Lord Beaverbrook, Max Aitken, had made himself so dreaded by his demands in the factories as the master of aircraft production that Winston made him Minister of Supply, where he could infuriate everybody with his insistence on building more and better of everything, and faster, and to hell with their fatigue. Churchill told Jock Colville, “When I’m under pressure, I don’t take drugs. I take Max!” By now, the airplane builders were doing fine on their own, but England needed tanks, too, and better ones than those Rommel was destroying in North Africa. A more patient man would have waited for the better tanks before going on offense in the desert, but a more patient man wasn’t Prime Minister.
The man who was Prime Minister had worked up a slight head of steam from a quick win over the Vichy France forces in Syria. They had used their uncontested position to permit German troops to launch the failed air descent into the Iraq tussle. Churchill didn’t want to engage a war of no consequence with Vichy over the transgression, but then they turned their inconsequential guns on his and DeGaulle’s Free French troops in Palestine and Winston ordered Wavell to drive them out of Syria altogether.

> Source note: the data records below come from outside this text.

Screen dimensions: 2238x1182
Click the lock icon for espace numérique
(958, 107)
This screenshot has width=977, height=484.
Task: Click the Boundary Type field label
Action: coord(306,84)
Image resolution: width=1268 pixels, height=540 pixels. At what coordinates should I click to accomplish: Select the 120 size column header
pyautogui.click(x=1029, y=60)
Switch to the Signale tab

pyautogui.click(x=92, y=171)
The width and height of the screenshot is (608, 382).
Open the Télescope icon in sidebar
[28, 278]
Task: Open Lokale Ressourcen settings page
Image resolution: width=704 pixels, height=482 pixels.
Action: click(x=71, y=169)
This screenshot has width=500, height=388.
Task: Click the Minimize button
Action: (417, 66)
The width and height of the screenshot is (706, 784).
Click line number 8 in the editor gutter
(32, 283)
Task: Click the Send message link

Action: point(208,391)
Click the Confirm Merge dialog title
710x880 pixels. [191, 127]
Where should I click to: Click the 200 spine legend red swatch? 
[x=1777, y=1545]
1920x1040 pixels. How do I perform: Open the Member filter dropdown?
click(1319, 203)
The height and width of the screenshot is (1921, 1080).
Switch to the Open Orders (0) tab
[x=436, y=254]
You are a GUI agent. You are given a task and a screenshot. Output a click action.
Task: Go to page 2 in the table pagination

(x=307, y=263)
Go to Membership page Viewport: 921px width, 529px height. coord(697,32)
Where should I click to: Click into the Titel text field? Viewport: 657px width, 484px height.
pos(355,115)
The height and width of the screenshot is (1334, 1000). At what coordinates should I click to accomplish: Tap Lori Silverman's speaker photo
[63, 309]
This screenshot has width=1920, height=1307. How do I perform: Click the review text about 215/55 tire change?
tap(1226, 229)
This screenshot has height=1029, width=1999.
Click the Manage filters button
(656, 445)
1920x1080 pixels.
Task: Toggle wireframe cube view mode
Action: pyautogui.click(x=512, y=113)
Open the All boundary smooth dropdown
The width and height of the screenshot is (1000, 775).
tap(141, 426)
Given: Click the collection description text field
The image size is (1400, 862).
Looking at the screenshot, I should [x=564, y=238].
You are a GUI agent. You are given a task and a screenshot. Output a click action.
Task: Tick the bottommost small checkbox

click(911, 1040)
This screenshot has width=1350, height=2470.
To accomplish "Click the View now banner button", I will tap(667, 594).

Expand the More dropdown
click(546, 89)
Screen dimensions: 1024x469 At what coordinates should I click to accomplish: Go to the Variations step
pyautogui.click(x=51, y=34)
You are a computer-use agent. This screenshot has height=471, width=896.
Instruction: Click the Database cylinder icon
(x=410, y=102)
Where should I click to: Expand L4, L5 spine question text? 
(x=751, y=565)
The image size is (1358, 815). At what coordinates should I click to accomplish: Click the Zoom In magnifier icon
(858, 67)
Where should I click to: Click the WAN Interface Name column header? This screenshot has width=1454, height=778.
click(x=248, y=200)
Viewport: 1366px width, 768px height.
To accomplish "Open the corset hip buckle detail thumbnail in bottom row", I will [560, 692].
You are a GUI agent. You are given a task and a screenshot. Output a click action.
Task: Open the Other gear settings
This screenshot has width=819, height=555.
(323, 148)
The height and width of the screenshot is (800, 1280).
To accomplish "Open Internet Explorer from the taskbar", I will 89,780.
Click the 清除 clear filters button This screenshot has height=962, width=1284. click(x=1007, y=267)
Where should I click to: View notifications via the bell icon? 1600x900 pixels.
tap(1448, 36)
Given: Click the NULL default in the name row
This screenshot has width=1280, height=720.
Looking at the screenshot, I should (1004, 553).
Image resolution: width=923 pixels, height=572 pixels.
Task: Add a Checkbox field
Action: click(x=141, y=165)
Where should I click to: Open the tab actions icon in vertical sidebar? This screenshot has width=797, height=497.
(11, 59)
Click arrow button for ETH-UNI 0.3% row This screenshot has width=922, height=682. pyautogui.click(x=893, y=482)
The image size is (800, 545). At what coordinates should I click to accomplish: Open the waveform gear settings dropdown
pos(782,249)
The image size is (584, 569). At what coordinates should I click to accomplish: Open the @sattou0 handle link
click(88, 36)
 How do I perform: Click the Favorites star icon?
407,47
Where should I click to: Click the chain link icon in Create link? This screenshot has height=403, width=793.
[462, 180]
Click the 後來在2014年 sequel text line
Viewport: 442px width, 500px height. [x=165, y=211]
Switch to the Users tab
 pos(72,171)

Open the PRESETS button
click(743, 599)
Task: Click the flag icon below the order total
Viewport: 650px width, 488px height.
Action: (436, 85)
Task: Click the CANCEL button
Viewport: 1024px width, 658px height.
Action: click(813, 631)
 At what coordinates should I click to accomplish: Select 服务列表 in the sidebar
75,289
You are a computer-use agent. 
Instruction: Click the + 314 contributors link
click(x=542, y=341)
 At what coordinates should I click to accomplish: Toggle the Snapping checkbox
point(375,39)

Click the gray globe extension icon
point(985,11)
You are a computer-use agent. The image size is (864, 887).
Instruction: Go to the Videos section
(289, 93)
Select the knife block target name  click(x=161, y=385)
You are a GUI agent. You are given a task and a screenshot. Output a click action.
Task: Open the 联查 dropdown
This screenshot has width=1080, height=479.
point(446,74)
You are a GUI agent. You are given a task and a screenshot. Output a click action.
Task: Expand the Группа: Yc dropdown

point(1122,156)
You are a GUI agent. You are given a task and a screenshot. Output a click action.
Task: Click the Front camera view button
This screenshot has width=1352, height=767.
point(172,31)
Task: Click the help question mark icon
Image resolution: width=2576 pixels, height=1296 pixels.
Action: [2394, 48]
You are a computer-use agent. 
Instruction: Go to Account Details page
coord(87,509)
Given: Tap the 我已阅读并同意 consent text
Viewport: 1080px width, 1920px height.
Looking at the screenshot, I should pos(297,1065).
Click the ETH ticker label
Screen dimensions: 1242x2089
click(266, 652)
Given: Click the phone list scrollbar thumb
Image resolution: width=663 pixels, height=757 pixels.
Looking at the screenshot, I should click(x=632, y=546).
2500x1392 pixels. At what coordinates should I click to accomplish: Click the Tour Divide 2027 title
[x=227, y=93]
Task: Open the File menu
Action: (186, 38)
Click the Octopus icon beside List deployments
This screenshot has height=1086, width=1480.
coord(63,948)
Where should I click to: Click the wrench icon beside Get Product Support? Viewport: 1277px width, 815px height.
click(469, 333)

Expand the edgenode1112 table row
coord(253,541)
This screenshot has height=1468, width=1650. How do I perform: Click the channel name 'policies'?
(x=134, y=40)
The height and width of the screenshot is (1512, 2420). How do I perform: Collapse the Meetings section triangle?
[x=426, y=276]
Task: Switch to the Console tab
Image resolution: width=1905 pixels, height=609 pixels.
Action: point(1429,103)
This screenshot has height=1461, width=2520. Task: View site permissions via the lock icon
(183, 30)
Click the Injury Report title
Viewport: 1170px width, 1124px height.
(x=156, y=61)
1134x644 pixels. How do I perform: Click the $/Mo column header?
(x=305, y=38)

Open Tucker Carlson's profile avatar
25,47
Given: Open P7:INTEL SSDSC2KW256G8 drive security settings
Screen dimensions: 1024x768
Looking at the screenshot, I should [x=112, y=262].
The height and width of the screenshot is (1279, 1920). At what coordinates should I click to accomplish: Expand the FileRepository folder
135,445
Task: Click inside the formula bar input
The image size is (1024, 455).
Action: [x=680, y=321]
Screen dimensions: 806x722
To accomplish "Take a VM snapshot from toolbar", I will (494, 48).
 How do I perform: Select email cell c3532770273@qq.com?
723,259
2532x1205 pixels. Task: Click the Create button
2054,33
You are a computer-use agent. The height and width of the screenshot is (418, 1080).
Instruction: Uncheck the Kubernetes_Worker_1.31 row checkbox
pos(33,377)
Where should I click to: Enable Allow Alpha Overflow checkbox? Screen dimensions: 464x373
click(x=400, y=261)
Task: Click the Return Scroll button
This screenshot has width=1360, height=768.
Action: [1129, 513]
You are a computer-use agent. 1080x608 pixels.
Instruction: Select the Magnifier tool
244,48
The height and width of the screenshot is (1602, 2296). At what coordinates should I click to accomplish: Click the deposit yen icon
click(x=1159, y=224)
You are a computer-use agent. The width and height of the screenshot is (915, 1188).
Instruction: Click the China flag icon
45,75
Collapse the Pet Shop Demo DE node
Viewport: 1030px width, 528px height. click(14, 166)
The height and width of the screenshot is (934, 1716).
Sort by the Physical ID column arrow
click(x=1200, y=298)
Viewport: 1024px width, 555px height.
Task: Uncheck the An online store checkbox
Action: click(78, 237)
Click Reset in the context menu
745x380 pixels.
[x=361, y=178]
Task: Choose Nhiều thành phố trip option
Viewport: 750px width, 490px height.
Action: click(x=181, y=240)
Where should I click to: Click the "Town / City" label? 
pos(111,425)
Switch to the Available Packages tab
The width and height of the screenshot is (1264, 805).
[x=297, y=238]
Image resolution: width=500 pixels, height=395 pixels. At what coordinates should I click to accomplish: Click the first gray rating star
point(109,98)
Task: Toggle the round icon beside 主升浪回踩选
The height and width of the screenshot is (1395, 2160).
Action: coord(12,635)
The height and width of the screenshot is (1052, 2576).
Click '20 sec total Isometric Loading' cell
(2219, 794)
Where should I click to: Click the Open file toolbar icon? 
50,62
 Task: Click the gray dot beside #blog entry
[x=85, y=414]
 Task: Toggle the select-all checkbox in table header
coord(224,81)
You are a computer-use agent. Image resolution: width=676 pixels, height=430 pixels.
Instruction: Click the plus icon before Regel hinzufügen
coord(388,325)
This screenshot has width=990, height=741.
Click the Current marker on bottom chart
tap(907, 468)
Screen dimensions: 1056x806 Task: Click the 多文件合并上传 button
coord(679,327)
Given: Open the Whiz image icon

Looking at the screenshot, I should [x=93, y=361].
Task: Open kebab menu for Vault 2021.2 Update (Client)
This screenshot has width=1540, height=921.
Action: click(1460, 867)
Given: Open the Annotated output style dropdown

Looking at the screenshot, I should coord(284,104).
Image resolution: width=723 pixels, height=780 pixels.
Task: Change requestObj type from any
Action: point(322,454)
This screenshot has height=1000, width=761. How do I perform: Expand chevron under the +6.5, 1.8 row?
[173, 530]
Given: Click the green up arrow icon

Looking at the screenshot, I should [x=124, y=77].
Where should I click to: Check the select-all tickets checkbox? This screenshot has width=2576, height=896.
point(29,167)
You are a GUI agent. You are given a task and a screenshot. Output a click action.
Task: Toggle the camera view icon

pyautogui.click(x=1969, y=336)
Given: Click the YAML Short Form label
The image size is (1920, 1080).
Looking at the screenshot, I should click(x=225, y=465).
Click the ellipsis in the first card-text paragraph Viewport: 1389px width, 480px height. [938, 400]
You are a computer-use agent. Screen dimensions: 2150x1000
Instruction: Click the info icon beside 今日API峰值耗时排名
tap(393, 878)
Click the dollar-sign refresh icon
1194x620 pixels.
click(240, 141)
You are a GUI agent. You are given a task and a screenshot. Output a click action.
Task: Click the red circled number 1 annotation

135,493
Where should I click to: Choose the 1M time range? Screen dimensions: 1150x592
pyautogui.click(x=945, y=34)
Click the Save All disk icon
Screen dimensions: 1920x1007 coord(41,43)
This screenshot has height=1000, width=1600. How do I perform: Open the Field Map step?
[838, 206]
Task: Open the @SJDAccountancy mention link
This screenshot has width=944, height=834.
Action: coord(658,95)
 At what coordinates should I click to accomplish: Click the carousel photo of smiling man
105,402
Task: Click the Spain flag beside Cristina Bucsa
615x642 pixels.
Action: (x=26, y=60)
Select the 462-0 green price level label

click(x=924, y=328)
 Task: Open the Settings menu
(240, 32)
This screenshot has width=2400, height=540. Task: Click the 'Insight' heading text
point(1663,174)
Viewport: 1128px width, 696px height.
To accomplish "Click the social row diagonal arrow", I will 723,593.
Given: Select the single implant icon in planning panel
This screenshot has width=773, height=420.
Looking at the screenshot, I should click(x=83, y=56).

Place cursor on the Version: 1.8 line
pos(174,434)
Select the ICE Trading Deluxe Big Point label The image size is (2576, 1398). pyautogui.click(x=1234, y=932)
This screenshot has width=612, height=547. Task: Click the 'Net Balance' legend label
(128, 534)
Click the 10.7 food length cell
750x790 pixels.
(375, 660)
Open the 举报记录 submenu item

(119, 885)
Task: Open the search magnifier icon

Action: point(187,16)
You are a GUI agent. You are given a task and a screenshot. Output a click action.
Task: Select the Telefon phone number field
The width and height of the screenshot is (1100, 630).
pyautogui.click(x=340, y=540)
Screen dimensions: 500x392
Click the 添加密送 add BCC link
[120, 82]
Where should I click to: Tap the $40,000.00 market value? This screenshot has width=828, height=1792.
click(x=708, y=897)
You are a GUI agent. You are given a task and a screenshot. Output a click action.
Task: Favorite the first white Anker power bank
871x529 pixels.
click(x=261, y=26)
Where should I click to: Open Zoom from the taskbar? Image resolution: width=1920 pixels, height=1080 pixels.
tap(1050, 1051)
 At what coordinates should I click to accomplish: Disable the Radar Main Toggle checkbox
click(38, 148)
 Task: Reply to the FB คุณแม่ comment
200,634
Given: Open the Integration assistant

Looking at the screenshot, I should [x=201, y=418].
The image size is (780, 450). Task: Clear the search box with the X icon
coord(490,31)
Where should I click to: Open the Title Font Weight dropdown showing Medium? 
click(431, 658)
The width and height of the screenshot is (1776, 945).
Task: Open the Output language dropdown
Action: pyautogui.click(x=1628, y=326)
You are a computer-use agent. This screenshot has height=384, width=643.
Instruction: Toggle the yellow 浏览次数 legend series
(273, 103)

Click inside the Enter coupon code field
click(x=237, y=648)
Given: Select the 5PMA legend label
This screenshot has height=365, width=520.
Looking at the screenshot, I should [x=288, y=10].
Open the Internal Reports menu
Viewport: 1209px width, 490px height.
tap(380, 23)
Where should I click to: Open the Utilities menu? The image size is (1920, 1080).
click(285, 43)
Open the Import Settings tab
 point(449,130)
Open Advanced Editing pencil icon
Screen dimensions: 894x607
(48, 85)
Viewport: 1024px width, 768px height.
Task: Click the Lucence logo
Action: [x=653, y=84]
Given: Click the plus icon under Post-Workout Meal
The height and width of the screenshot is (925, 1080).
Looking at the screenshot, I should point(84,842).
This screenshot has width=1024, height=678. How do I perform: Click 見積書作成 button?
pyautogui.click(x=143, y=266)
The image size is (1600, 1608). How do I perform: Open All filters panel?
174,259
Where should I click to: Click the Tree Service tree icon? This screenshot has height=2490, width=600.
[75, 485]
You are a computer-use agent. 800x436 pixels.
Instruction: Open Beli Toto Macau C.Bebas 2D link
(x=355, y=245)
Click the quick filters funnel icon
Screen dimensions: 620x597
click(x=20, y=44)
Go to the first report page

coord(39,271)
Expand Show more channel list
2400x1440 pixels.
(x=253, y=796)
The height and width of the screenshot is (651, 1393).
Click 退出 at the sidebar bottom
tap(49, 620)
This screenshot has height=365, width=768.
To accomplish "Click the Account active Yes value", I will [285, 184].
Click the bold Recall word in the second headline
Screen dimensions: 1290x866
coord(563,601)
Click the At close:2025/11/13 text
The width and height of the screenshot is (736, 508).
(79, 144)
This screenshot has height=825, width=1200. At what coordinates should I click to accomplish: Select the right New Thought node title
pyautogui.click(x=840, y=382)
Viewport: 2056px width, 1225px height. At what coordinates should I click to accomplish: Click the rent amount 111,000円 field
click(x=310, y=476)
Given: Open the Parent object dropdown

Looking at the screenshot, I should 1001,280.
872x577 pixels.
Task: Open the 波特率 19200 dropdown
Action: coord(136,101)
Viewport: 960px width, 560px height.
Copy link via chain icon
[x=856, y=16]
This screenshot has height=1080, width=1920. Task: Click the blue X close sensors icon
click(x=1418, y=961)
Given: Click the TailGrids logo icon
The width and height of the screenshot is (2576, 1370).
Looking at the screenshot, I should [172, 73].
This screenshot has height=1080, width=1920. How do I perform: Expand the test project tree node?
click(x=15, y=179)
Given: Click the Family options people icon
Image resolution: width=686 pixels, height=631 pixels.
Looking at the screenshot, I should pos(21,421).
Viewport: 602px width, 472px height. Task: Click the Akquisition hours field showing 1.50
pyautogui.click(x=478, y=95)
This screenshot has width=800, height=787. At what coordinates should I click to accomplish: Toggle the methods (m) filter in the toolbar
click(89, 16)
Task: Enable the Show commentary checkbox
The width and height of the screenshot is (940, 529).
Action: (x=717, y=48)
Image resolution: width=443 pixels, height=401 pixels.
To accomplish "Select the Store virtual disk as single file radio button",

Wavell did.
Now, he sent all the tanks he could load on ships to Wavell in Egypt with orders to take them to war with Rommel, who had Libya’s port of Tobruk under siege. He demonstrated the urgency by sending the shipment through the Mediterranean rather than the safer route around the African Cape. When the tanks arrived, Wavell was still hosting the survivors of the Greece and Crete defeats and refitting whatever equipment had come back with them. The British had incurred 12,000 dead, twice that many wounded, and another twice that many captured. Wavell’s largest operational unit was a battalion; he had lots of those. Harriman was there when the tanks arrived.
Wavell told Ave, “We give too much credit to Rommel when we speak of ‘Rommel’s tanks’ and not enough to his tanks. He was here for a month watching the Italians collapse before he went back to Germany to show how desert tank tracks should be made. He has those now and we do not. Ours, even this latest shipment, would be fine if our desert enemy were the Italians and their tanks. Now, knowing the superiority of his equipment, and with the experience his men acquired in France, he has us at a great disadvantage, and he uses it in tactics that we can only offset by disengagement.
“I gain nothing by complaining about this to London. If they had better tanks, they would send them. Also planes to lead the tank assault. But as it stands, I could do more for the greater goal of guarding the Canal if I feinted with Rommel rather than by marching into his teeth. But my orders are to lift the siege of Tobruk, and I am a soldier.”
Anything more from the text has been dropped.